Images by Alice Munro, 1968
The magic trick:
Telling the story and then telling what the story means
It’s Alice Munro Week again at the magic tricks site, and why not? Your argument against, if you even have one, falls on deaf ears.
“Images” is a very early Munro story, drawing from her childhood in rural Canada. Much of this feels autobiographical. And it’s enjoyable as such. Del, our narrator, spends the day with her dad. They run into their rather strange, slightly demented neighbor. They come home. But as it plods along you wonder, OK, but what’s the significance? What elevates this from mere childhood anecdote to literature? Where is the context?

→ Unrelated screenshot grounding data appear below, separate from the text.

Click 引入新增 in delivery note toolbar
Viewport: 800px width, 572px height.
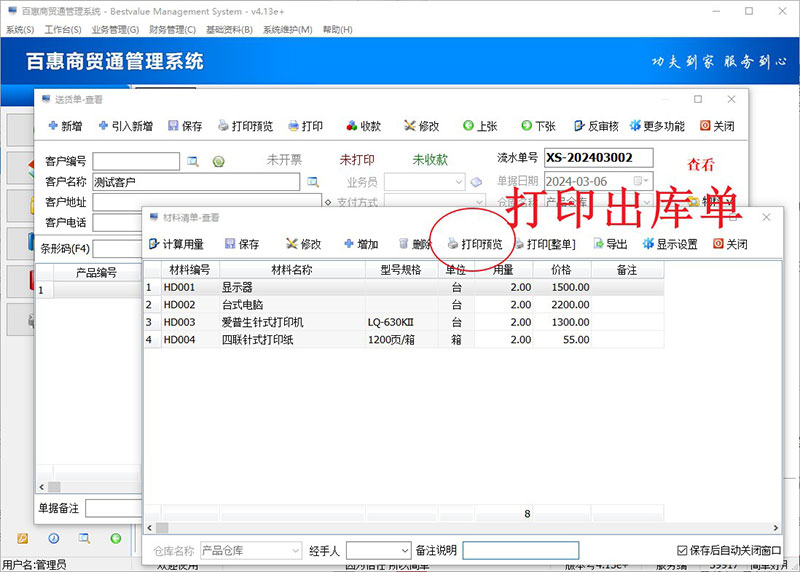coord(124,126)
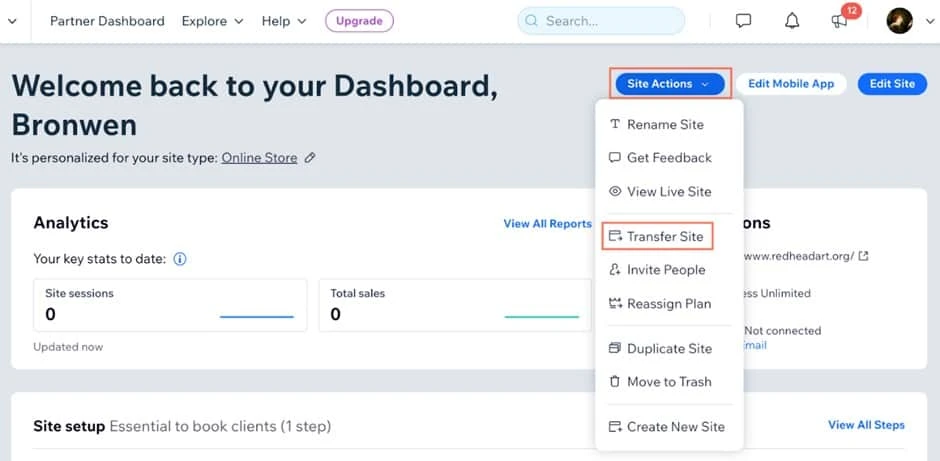Click the Upgrade button
The height and width of the screenshot is (461, 940).
click(359, 21)

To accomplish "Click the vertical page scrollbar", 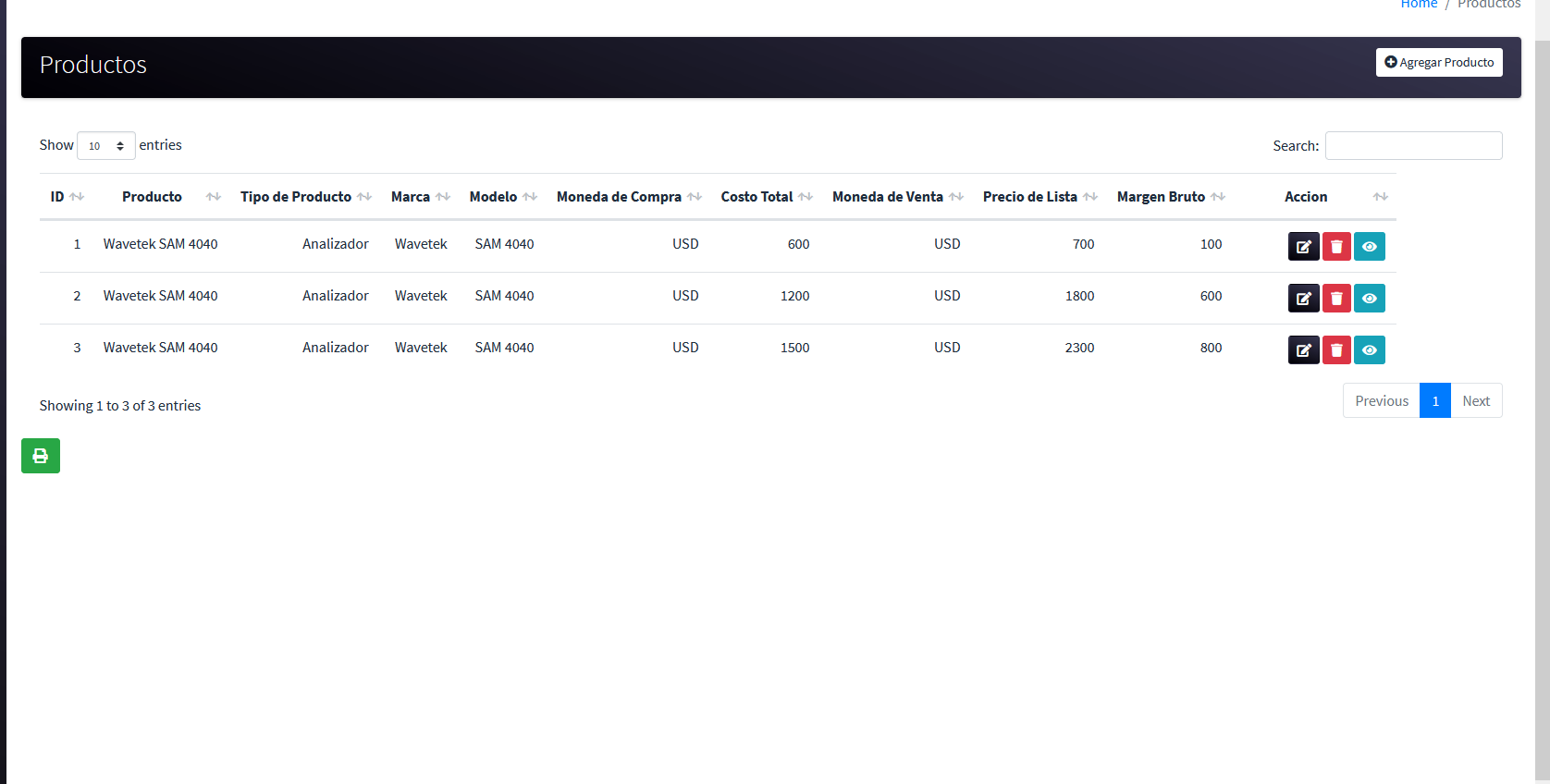I will click(x=1542, y=407).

And just when you think this story is going to end without rising above the level of charming episode, Munro hits us with the beautiful closing paragraph.
It’s all there – the context, the meaning, the lyricism. It might seem like an overly mechanical or obvious way to structure a story – telling the story and then telling the reader what it means – but it works brilliantly in this case. And that’s quite a trick on Munro’s part.
Like the children in fairy stories who have seen their parents make pacts with terrifying strangers, who have discovered that our fears are based on nothing but the truth, but who come back fresh from marvelous escapes and take up their knives and forks with humility and good manners, prepared to live happily ever after – like them, dazed and powerful with secrets, I never said a word.